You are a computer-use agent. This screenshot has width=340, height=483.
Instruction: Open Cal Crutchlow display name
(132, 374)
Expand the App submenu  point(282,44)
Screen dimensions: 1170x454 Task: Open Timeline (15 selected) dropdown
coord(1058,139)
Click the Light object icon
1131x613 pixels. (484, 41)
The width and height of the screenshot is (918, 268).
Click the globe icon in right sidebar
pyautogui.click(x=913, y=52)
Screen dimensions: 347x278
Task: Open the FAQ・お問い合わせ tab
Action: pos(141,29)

--------

SHORT EXERCISE :: Reproduce verbatim every line of the records from the one containing "Click the Light object icon" down through the last line, both included.

TASK OUTPUT ::
Click the Light object icon
1131x613 pixels. (484, 41)
The width and height of the screenshot is (918, 268).
Click the globe icon in right sidebar
pyautogui.click(x=913, y=52)
Screen dimensions: 347x278
Task: Open the FAQ・お問い合わせ tab
Action: pos(141,29)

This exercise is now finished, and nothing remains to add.